Non posso parlare per lo Scrittore come categoria esistenziale. Ma io parto sempre, sempre, sempre dalle storie. Perfino quando scrivo saggi parto dalla voglia di raccontare storie che mi hanno interessato. Poi è normale che il tuo punto di vista emerga, ma se scrivi un romanzo per mandare un messaggio stai barando. Io non ho nessuna stima, nessunissima, per gli scrittori che lo fanno. Senza peli sulla lingua. Io voglio scrivere storie potenti, che tirino il lettore dentro un mondo parallelo.

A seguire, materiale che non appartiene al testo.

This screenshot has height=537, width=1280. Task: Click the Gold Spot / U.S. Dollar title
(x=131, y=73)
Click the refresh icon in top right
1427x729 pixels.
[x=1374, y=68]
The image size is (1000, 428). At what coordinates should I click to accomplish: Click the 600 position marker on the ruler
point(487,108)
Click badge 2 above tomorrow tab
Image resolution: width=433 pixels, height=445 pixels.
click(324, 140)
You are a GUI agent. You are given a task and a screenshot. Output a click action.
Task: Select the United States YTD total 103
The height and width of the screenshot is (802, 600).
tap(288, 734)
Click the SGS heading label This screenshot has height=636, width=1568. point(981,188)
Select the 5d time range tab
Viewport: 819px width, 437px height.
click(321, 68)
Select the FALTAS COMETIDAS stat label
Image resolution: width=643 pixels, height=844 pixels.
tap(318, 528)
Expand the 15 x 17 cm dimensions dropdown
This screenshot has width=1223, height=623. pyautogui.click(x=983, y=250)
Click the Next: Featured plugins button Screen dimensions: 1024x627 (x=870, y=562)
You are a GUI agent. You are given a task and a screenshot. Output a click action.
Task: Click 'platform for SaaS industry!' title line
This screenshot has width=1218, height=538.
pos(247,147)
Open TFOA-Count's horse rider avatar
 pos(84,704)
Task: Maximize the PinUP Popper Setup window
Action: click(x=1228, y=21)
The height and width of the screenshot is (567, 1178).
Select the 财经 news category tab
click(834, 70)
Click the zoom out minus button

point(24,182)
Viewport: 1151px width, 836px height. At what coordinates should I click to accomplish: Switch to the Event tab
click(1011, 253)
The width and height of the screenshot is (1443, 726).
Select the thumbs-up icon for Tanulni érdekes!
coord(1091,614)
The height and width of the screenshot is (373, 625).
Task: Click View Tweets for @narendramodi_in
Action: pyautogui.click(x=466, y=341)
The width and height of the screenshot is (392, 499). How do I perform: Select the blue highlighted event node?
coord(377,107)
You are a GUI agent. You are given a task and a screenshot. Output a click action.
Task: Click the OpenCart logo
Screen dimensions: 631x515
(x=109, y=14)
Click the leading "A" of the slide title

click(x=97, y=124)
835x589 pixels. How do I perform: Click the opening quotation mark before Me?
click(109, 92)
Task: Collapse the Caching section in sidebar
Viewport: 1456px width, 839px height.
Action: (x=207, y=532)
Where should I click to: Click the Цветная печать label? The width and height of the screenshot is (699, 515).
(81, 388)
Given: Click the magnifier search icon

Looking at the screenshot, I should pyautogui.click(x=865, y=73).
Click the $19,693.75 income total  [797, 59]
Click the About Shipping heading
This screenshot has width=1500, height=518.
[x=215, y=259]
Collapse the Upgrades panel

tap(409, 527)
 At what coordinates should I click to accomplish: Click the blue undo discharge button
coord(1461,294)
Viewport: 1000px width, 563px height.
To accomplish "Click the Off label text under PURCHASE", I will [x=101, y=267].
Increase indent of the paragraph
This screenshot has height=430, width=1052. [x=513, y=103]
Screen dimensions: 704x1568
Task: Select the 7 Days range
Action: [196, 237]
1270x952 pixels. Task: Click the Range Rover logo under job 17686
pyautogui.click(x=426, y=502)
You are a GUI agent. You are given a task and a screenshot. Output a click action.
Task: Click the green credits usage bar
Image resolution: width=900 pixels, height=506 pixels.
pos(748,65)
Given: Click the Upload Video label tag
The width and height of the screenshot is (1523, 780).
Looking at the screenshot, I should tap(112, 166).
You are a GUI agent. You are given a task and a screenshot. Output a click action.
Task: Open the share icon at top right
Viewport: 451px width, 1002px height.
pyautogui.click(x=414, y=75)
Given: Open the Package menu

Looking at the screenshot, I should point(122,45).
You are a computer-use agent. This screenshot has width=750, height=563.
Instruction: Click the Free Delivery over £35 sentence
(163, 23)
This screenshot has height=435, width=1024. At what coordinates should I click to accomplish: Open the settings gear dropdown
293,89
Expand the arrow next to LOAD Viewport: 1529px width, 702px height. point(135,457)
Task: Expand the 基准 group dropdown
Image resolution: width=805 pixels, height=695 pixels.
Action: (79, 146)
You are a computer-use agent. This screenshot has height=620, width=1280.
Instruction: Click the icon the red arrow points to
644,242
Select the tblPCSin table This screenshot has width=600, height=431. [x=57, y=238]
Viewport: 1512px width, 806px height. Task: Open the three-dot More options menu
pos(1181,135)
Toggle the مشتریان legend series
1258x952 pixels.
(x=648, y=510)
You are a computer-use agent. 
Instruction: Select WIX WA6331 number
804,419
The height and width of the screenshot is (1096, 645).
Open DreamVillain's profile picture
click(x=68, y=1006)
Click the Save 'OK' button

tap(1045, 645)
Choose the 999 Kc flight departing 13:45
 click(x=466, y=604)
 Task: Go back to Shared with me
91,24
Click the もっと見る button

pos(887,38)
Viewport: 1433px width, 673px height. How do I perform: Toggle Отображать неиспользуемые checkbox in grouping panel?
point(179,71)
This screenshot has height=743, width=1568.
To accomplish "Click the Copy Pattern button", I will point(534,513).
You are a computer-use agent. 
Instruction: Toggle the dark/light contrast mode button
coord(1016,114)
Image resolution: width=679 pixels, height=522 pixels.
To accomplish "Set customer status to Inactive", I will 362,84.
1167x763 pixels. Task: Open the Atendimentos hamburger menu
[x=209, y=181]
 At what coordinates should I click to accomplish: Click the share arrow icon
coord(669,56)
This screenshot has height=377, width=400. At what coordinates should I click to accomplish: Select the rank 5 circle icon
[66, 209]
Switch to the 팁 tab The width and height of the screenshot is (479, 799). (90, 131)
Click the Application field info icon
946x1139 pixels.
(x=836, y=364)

Ciò non toglie che il fantasy possa assumersi un ruolo, o comunque che non resti confinato in quello che troppa critica tradizionale considera un genere di “solo” intrattenimento per ragazzi.

È un discorso più ampio. Io credo che non esista nulla di più nobile dell’intrattenimento. La vita è intrattenimento, cos’altro? Solo che un certo tipo di visione del mondo, oppressiva, grigia e fondamentalmente noiosa, ci ha convinto che intrattenersi è male, che bisogna crescere, svilupparsi, che bisogna diventare cloni della tua prof di filosofia al liceo. Cazzate (con tutto il rispetto per i prof di filosofia, che ne ho conosciuti di ottimi).

Spiegati meglio.

Il fantasy è visto male perché fa paura. Perché è il genere che più di tutti ti mostra che la realtà consensuale non è inevitabile, che un’alternativa è possibile. È un genere anarchico nel midollo, nel miglior senso della parola, e non – per citare Tolkien – nel senso di “uomini barbuti che lanciano bombe”.